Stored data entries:

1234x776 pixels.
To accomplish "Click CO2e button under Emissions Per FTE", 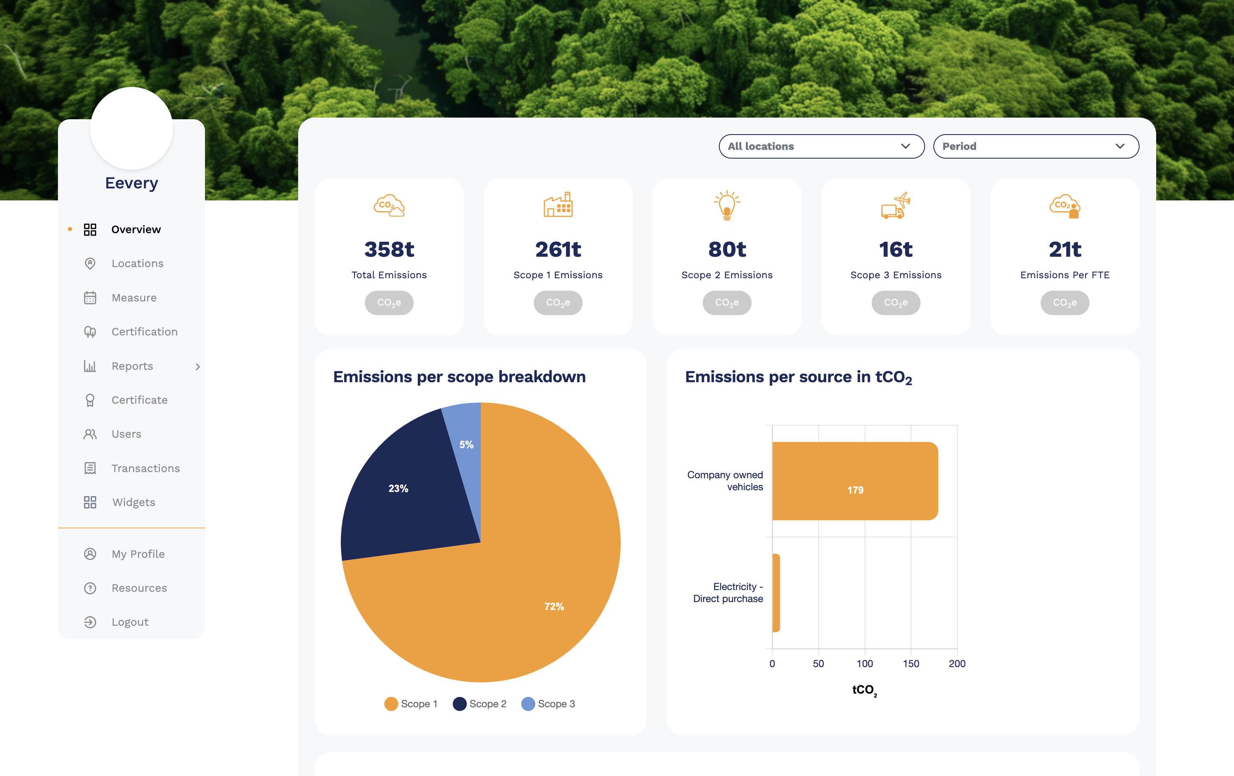I will (1064, 303).
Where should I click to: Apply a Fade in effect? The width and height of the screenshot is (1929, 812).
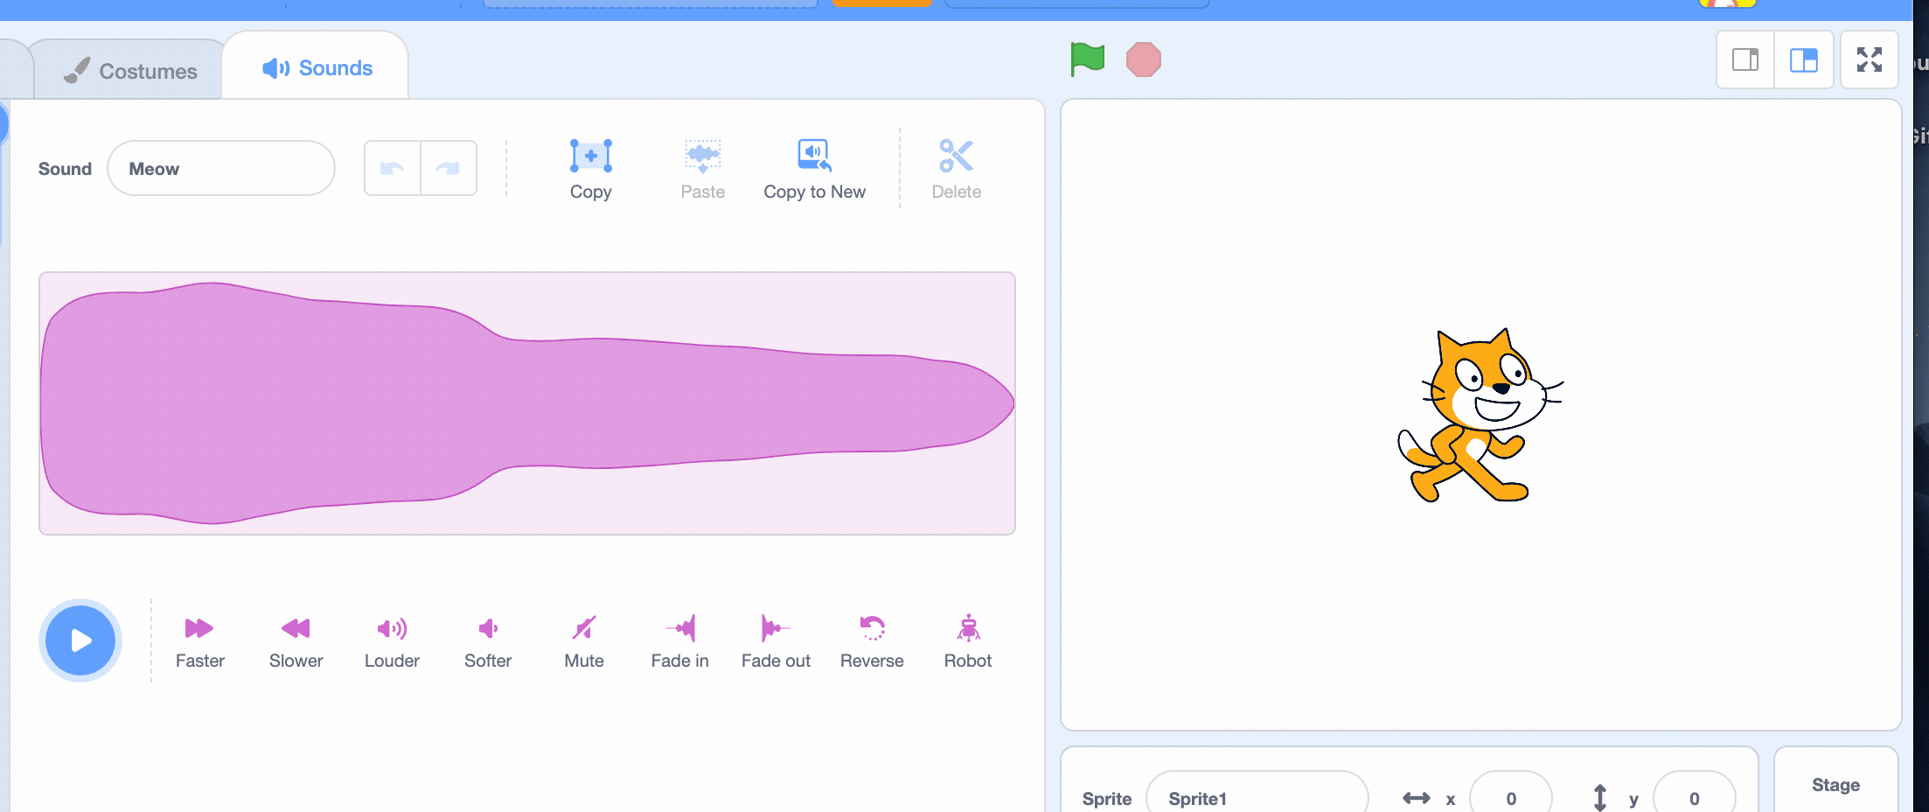679,641
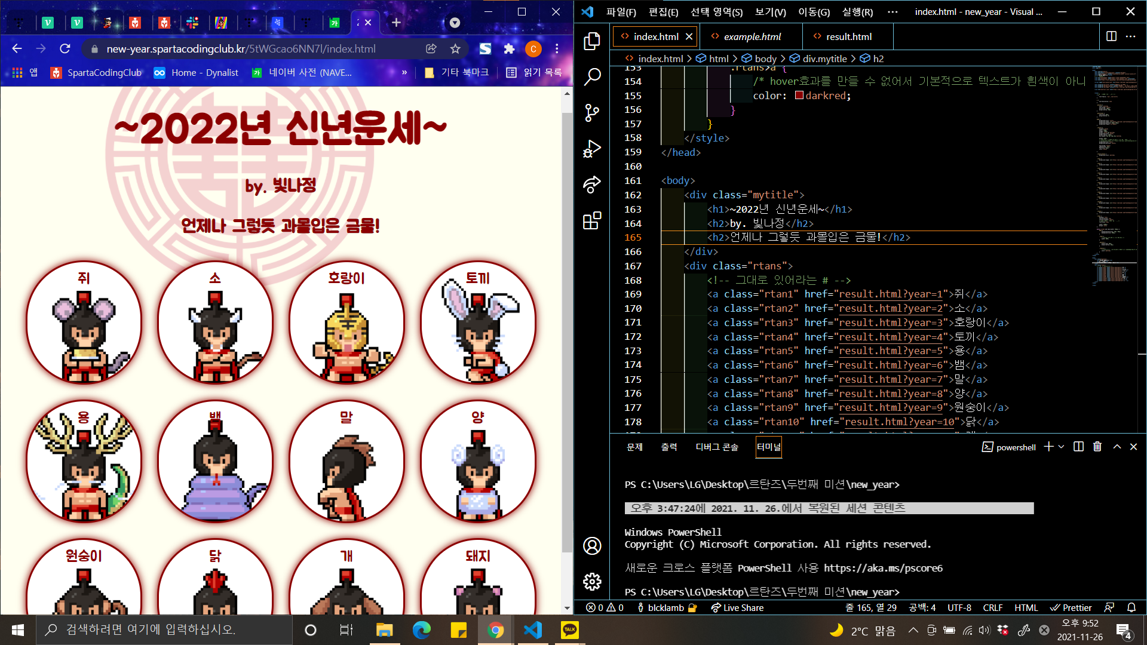Open the Extensions view in VS Code
This screenshot has height=645, width=1147.
(x=591, y=220)
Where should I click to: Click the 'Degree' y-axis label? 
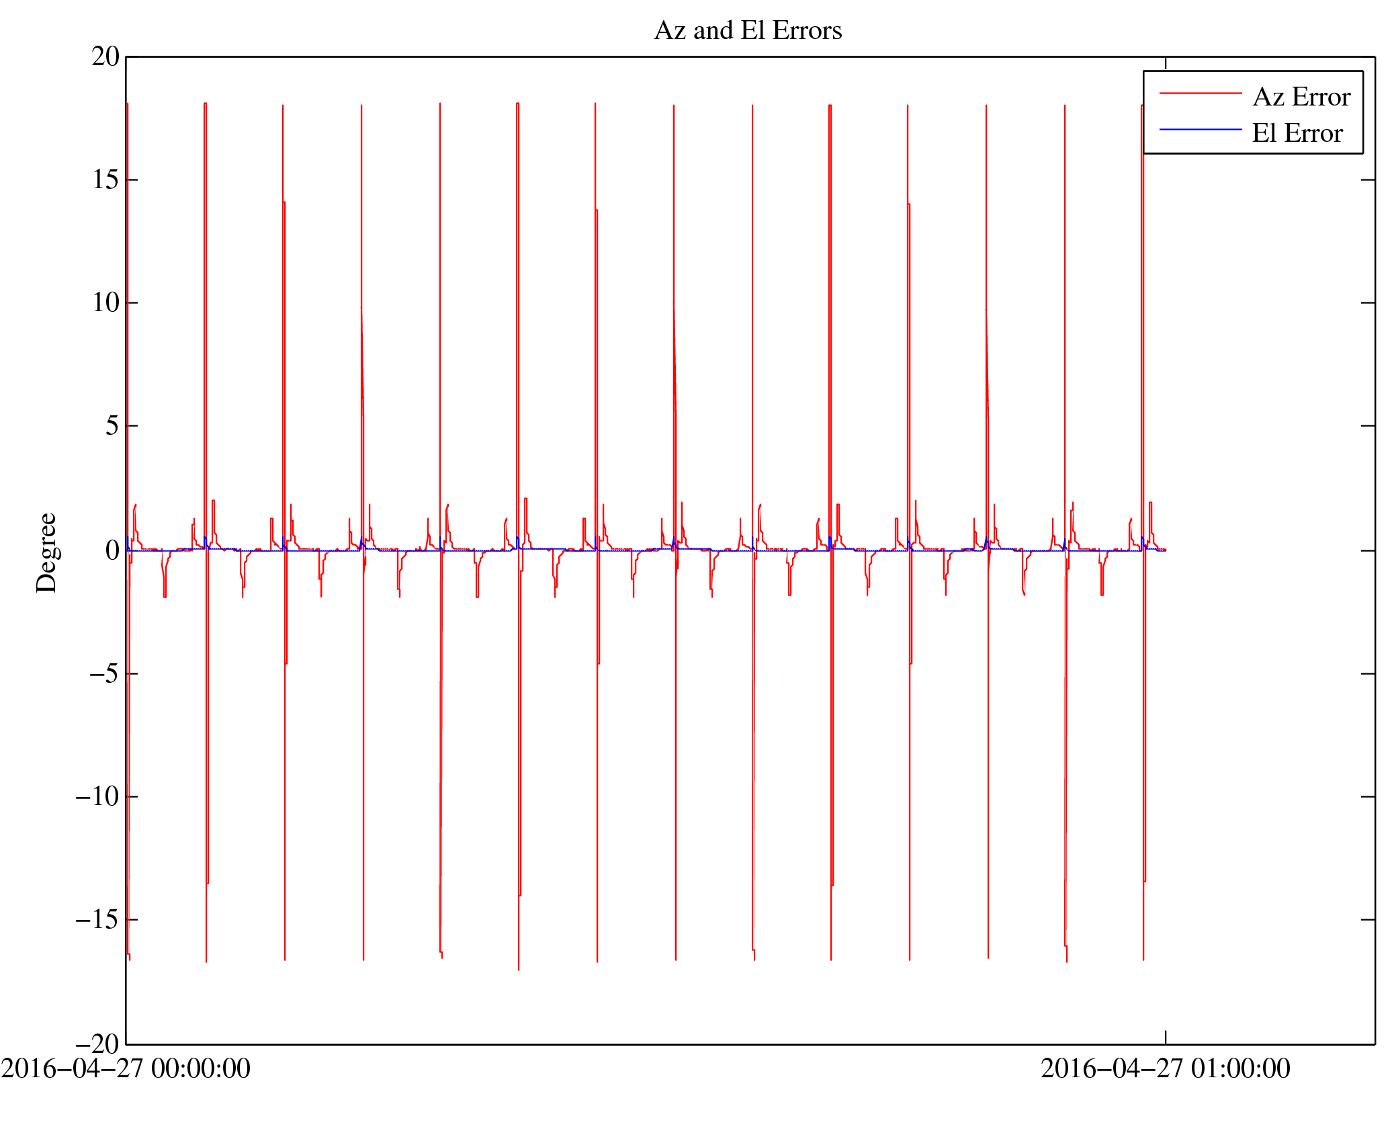[47, 552]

◆ WORK ORDER ◆
Only the lines from the one containing "Where should I click to: Apply" through the last line of the data belong in the copy, both included and reproduced exactly. Pictures do not.

◆ ANSWER FOR THIS EXERCISE ◆
Where should I click to: Apply a Fade in effect? The width and height of the screenshot is (1929, 812).
679,641
Open the Extensions view in VS Code
This screenshot has height=645, width=1147.
(x=591, y=220)
Where should I click to: Click the 'Degree' y-axis label? 
[47, 552]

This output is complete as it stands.